Nothing outside the range is to be copied. From the entries below, reproduce exactly the lines starting at the one with "Task: Click the" and ending at the one with "Click the link icon next to Griffrand", without pictures.

- [RECORD EXCERPTS]
++++

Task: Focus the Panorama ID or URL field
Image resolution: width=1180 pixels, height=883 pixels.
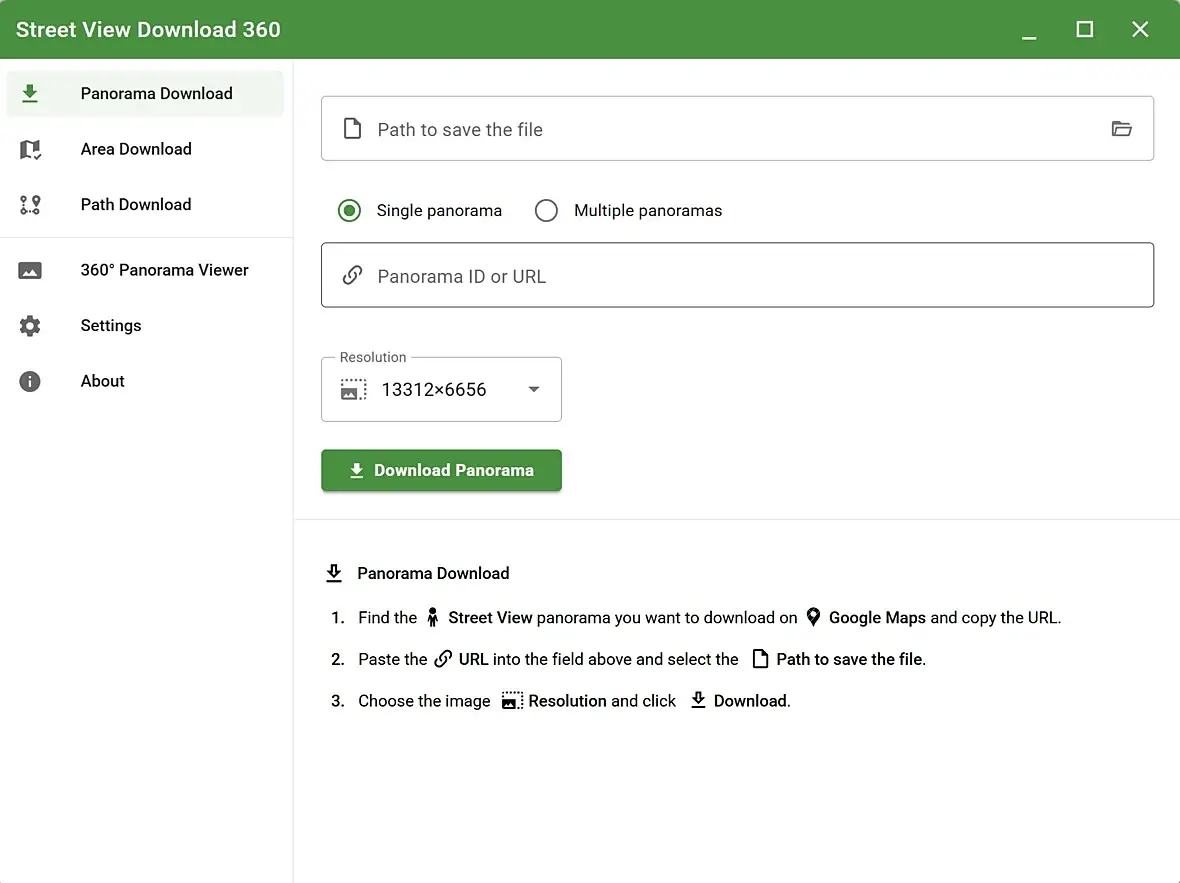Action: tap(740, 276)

++++

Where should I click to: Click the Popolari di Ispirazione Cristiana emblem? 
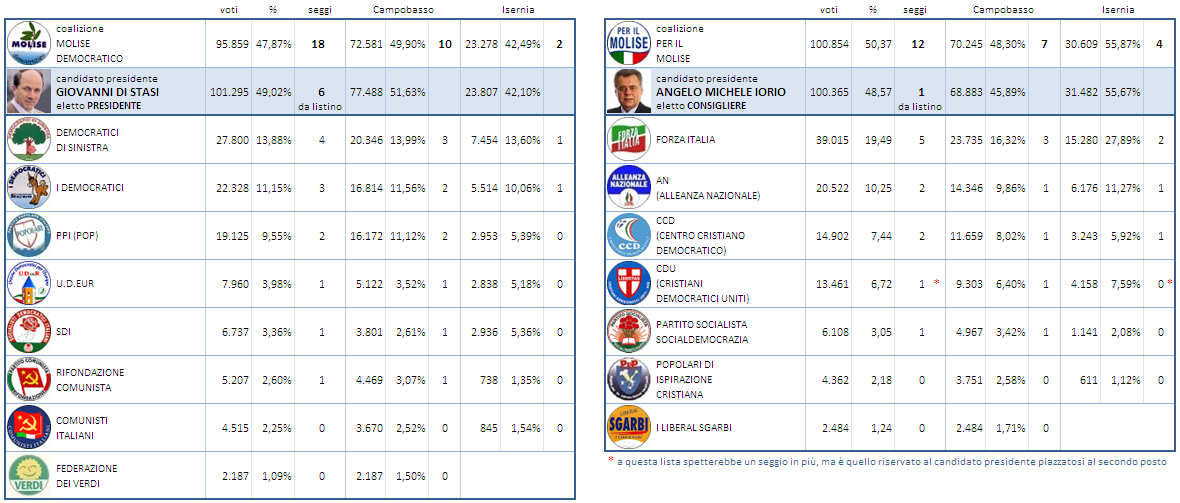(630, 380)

++++

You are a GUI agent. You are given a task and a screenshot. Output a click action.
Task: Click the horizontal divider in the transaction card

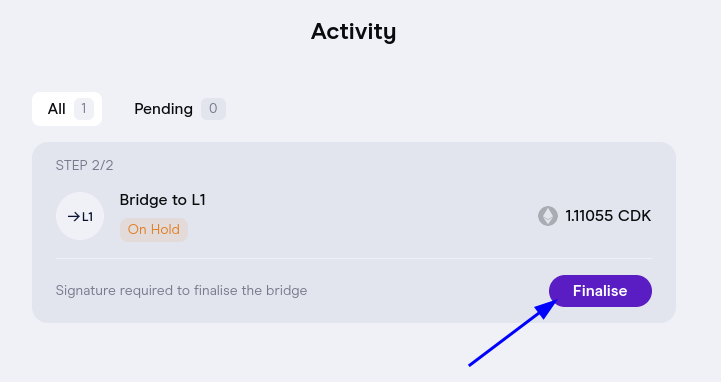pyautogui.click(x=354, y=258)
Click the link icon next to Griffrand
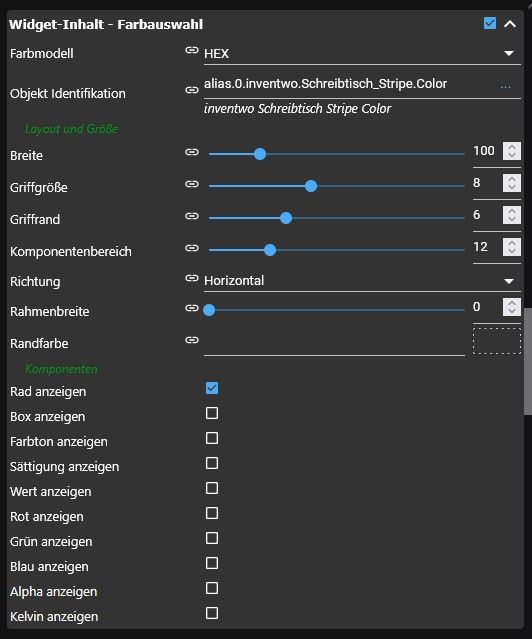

++++

- [OUTPUT OF THE EXERCISE]
Task: Click the horizontal divider in the transaction card

pyautogui.click(x=354, y=258)
Click the link icon next to Griffrand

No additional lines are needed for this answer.